Jump to Section:
Overview
The CZ ID heatmap is clustered using average-linkage hierarchical clustering based on euclidean distances. This document will discuss what hierarchical clustering is, how to read a dendrogram, and how the clustering is calculated.
Reading a Dendrogram
The heatmap is automatically organized by hierarchical clustering. At a high level, this means similar samples and taxa are organized into groups called clusters. The result is a dendrogram displaying a set of clusters (clades), where each clade is distinct, and the taxa and samples within a clade are broadly similar to each other.
In the image below there are two visual representations of the same data, including nested clusters (left) and a dendrogram (right). Note that while "J" and "K" are in their own cluster, they also share a broader cluster with "H" and "I", and an even larger cluster with "G".

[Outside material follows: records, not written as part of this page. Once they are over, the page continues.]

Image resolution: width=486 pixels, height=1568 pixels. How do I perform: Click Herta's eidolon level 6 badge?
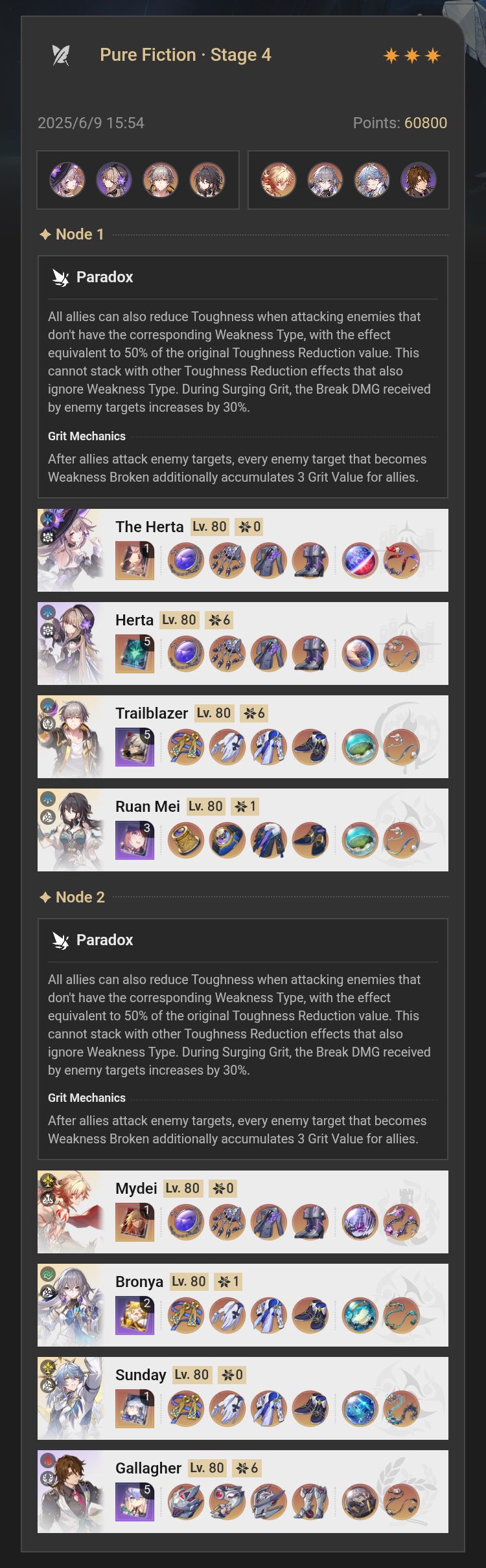pyautogui.click(x=219, y=620)
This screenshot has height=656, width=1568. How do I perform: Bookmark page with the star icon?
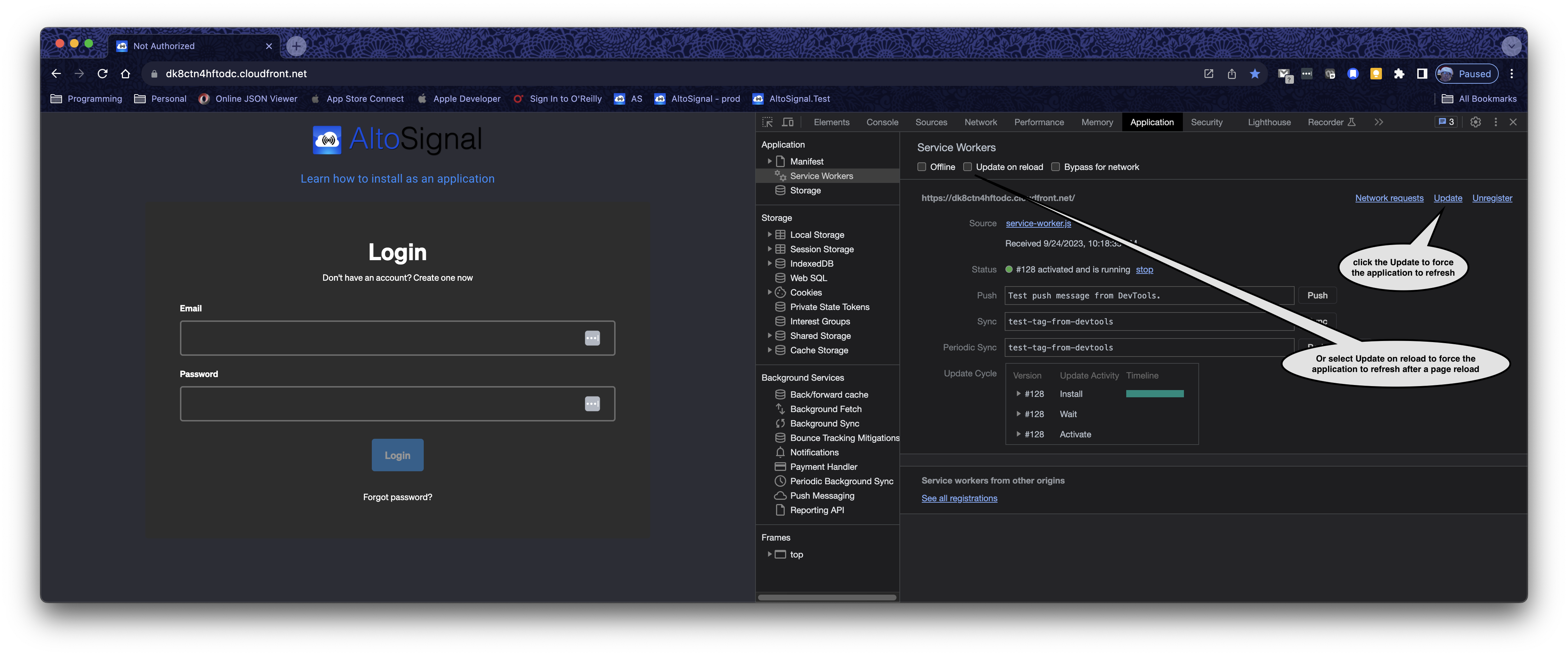[1255, 74]
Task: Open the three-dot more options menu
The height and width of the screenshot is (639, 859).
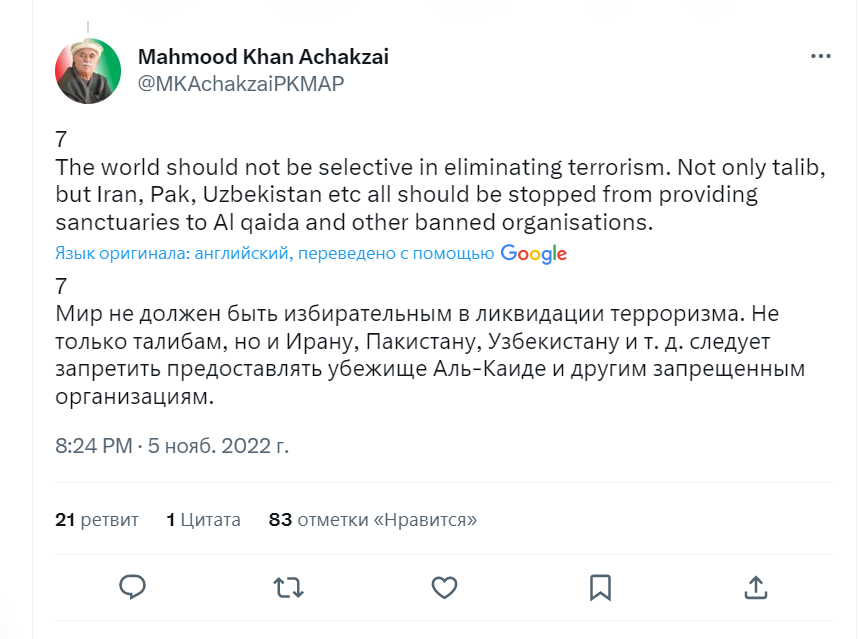Action: [819, 57]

Nested clusters (left) represented in a dendogram (right). Source: https://www.statisticshowto.com/hierarchical-clustering/.
In the dendrogram, the clustering is represented as clades, where "J" and "K" are in their own clade, yet they share a larger clade with "H" and "I", and an even broader clade with "G".
Reading a Heatmap
There are two dendrograms on the CZ ID heatmap. The clustering is based on the metric that is chosen. Therefore, the clustering may change if the selected metric is changed from total reads to reads per million (rPM).
- Clustering for taxa: Taxa that are in a cluster are more likely to appear together across samples.
- Clustering for samples: Samples that are clustered together have similar taxa present.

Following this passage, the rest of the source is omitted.